▶ Provided information
§

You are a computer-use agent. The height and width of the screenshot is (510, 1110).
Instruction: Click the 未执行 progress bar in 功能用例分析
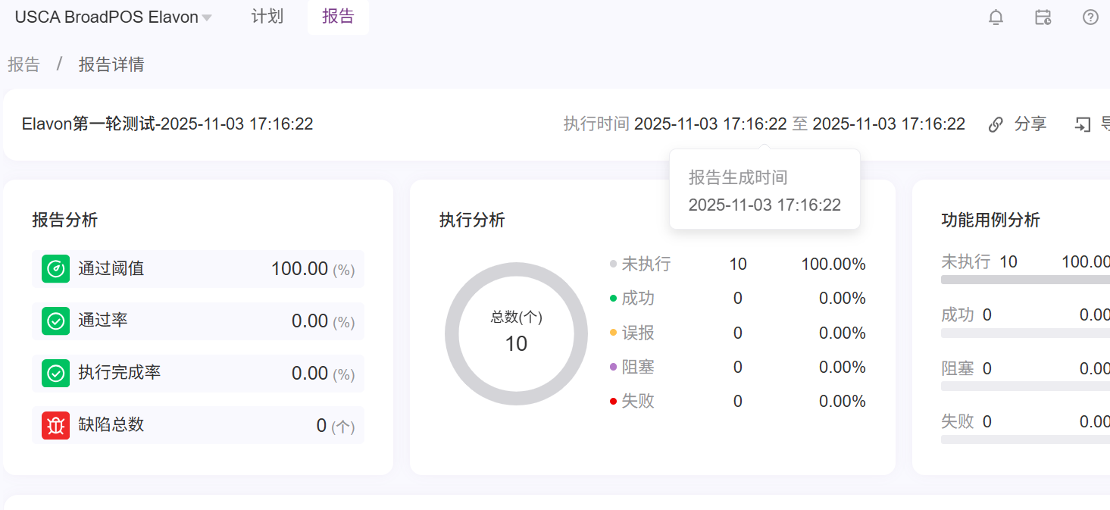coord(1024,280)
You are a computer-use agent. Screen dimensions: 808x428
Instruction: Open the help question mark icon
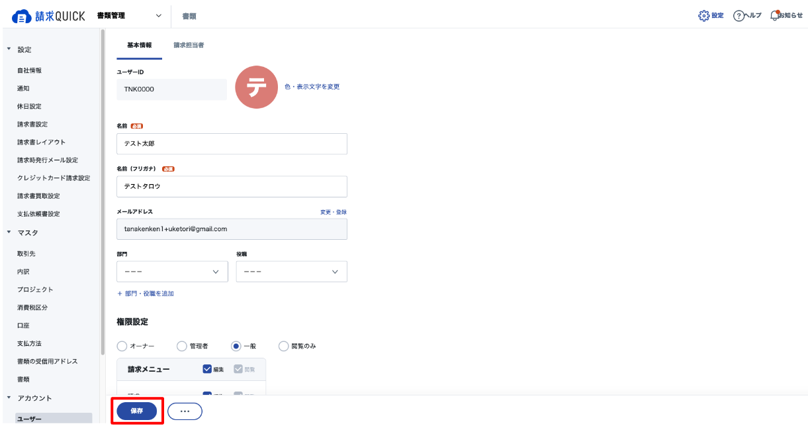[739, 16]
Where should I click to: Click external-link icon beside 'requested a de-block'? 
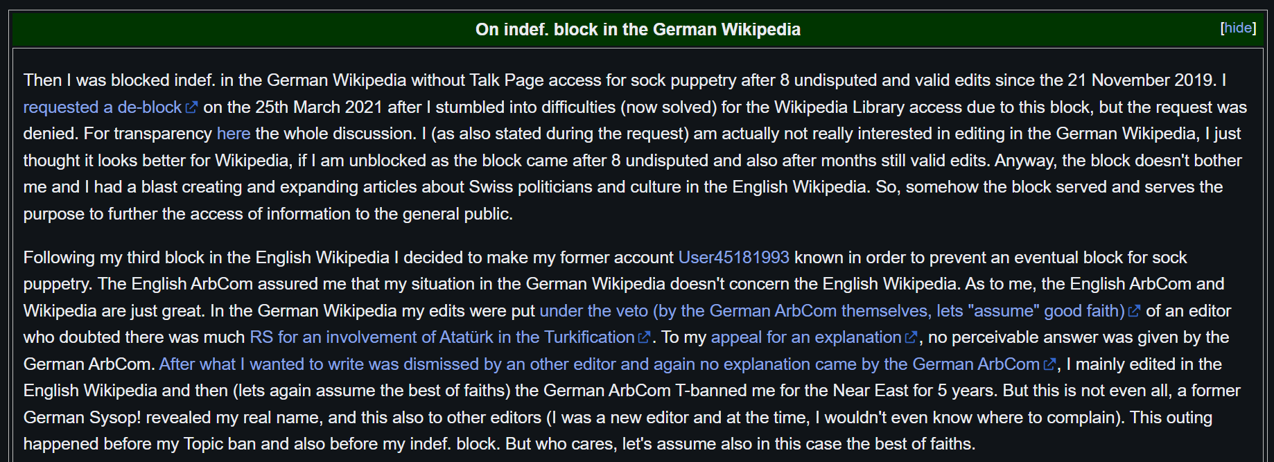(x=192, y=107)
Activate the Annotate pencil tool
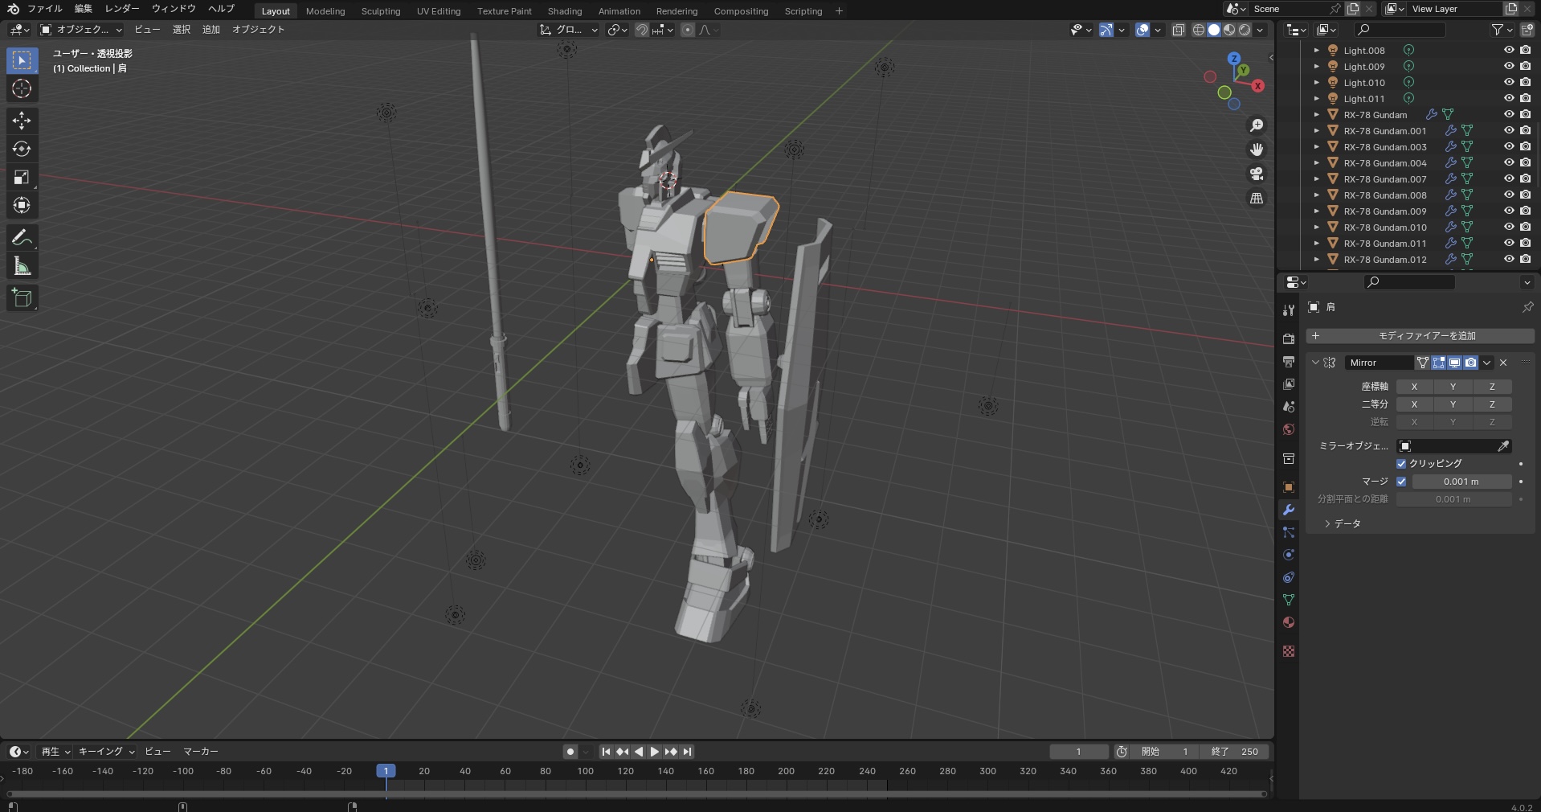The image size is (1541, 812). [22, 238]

§

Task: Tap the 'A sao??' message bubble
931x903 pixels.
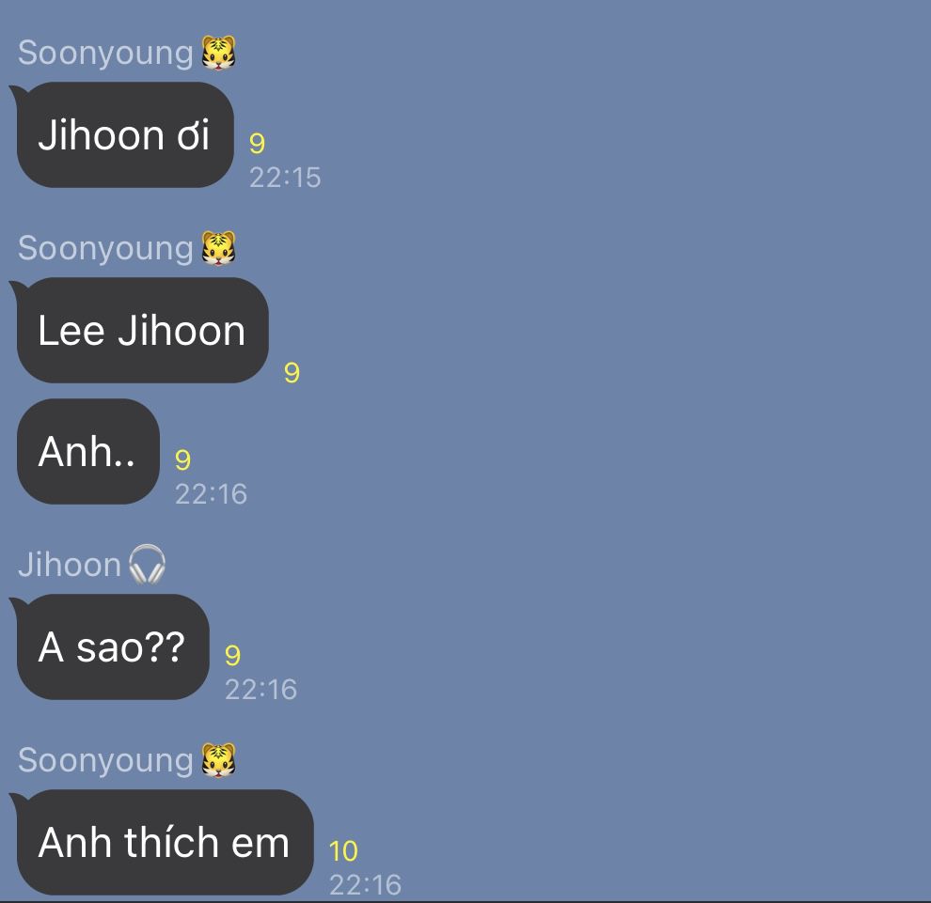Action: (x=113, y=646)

§

▶ Brief
Each line that contains the word "computer" adds to the total; give the total for the material and nothing else.

▶ Solution to this task
2